== TEXTO DE LECTURA ==
+ + + +

La ayuda mutua, entendida, por tanto, en ese amplio sentido del consorcio de vida conyugal, constituye esencial deber y derecho de los cónyuges, incluso sancionado jurídicamente, ya que su exclusión positiva, o su imposibilidad inicial y definitiva, o su conculcación posterior tienen o pueden tener evidente eficacia jurídica.
B) Fidelidad.
Se puede hablar de fidelidad recíproca matrimonial de modo general, sobre deberes y derechos del pacto conyugal, pero en este sentido nada especial ocurre añadir, por estar integrado este aspecto en el deber de mutua ayuda, que acabamos de explicar.
Más lógico y usual resulta entender la fidelidad conyugal referida al llamado ius ad corpus o relación conyugal sexual, en cuanto su observancia excluye del mismo a otras personas que no sean los cónyuges. Se trata de un derecho incluido en la lógica natural del matrimonio, por el compromiso de los cónyuges al manifestar la mutua entrega y aceptación de las personas y dada la ordenación natural del matrimonio a la generación de la prole.
El legislador subraya jurídicamente este aspecto al autorizar con el derecho a la separación matrimonial al cónyuge inocente, cuando se produce la infracción de la fidelidad conyugal por adulterio del otro (c. 1.152). También resulta aludido el mismo aspecto, pero de forma indirecta, en otro momento legislativo (c. 1.134), al hablar del carácter exclusivo del vínculo conyugal. Y también al insistir el legislador, desde el punto de vista pastoral, en ayudar a que los cónyuges observen y protejan con plena fidelidad el pacto conyugal (c. 1.063,4).
En el Código Canónico de 1983 queda suprimida la alusión explícita al ius ad corpus en cuanto mera relación sexual de los cónyuges, de que hablaba el Código anterior al tratar del consentimiento y de la simulación. Se ha preferido, asimismo, suprimir la formulación alusiva que presentaba el proyecto del nuevo Código en doble momento: en el caso de incapacidad para el matrimonio y en el caso de simulación, pero incluyendo la alusión al ius ad corpus en expresiones más amplias.

+ + + +

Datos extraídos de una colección
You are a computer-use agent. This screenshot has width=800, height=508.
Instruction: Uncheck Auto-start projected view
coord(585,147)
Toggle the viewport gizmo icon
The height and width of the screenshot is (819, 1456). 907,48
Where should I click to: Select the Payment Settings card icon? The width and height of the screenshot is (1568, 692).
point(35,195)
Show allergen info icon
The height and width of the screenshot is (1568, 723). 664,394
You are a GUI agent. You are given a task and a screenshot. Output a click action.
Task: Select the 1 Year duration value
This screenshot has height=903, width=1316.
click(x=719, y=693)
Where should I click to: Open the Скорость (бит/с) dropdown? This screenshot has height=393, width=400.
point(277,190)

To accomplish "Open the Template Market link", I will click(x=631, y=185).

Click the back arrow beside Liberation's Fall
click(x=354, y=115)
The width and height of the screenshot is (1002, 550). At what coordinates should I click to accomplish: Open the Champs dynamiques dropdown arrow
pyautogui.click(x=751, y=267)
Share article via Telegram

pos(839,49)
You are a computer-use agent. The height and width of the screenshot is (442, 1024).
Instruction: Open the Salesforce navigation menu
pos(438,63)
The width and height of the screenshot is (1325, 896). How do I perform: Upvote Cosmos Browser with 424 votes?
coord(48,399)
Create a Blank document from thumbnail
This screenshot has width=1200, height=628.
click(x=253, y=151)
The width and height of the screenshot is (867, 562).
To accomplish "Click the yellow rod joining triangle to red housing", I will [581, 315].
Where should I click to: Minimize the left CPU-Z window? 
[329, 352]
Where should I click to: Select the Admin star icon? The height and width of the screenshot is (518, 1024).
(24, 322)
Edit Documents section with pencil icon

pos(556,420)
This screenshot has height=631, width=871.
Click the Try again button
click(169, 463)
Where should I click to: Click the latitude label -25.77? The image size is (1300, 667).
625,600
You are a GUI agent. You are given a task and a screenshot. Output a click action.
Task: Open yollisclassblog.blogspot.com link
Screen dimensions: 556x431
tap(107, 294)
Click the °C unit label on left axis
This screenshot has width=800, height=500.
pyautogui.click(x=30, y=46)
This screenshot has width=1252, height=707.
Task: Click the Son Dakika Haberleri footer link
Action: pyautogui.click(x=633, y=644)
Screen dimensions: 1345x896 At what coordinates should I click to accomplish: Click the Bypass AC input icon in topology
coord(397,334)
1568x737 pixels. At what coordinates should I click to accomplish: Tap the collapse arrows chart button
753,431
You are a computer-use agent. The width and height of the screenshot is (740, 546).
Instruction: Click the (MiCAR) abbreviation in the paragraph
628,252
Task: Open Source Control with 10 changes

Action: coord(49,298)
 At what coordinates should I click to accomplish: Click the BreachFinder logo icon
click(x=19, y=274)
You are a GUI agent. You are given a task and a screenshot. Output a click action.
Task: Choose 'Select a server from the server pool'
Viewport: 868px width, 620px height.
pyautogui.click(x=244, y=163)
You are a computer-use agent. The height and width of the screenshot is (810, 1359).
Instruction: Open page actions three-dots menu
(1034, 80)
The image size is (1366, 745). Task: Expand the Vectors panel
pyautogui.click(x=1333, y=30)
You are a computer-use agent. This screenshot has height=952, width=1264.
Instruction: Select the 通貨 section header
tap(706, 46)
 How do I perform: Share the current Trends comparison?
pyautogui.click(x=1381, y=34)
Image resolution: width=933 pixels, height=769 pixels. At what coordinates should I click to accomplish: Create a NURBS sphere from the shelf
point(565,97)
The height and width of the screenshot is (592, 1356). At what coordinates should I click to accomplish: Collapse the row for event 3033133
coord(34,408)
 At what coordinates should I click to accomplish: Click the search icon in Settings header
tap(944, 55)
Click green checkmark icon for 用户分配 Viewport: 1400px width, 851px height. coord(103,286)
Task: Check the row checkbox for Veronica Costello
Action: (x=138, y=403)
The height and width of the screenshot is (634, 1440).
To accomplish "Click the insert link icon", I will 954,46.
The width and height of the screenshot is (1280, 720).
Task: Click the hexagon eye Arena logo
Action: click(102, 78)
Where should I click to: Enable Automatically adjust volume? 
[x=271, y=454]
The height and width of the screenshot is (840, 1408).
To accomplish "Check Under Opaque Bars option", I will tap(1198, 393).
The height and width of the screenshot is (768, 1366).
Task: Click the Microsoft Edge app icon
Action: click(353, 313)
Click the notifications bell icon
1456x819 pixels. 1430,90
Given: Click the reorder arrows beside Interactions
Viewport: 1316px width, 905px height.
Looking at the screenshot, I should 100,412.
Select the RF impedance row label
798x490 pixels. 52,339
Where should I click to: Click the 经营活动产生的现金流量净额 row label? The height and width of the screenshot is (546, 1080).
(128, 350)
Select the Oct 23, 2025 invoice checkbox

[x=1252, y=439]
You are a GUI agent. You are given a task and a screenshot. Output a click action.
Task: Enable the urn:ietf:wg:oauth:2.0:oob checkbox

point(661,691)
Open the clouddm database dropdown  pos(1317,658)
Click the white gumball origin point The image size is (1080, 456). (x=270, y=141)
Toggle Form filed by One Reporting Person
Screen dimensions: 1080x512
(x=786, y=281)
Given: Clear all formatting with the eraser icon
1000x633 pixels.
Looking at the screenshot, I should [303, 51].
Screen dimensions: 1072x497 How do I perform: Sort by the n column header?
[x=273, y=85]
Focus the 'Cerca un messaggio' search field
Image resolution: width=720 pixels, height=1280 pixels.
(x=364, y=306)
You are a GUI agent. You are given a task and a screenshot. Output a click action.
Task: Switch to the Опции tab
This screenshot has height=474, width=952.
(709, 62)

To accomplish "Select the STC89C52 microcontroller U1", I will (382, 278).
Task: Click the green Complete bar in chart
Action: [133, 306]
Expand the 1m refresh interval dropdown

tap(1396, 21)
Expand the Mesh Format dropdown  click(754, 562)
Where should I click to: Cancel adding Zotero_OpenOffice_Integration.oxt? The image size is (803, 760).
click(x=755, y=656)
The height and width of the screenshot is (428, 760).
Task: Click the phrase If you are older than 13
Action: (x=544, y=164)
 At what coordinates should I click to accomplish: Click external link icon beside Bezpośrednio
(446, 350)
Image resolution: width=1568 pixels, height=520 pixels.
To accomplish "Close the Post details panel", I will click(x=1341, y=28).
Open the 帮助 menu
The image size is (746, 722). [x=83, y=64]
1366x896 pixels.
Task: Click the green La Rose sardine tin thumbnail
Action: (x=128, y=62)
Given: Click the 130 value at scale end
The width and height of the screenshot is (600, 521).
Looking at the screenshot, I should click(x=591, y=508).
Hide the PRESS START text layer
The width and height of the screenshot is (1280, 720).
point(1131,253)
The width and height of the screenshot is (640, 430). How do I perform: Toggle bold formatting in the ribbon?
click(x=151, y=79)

+ + + +

== OBJETIVO ==
Escribe de nuevo el fragmento del texto sobre la fidelidad conyugal que comienza con "La ayuda mutua, entendida, por" y termina con "acabamos de explicar.", reemplazando "cónyuges" por "esposos".

== RESULTADO DEL EJERCICIO ==
La ayuda mutua, entendida, por tanto, en ese amplio sentido del consorcio de vida conyugal, constituye esencial deber y derecho de los esposos, incluso sancionado jurídicamente, ya que su exclusión positiva, o su imposibilidad inicial y definitiva, o su conculcación posterior tienen o pueden tener evidente eficacia jurídica.
B) Fidelidad.
Se puede hablar de fidelidad recíproca matrimonial de modo general, sobre deberes y derechos del pacto conyugal, pero en este sentido nada especial ocurre añadir, por estar integrado este aspecto en el deber de mutua ayuda, que acabamos de explicar.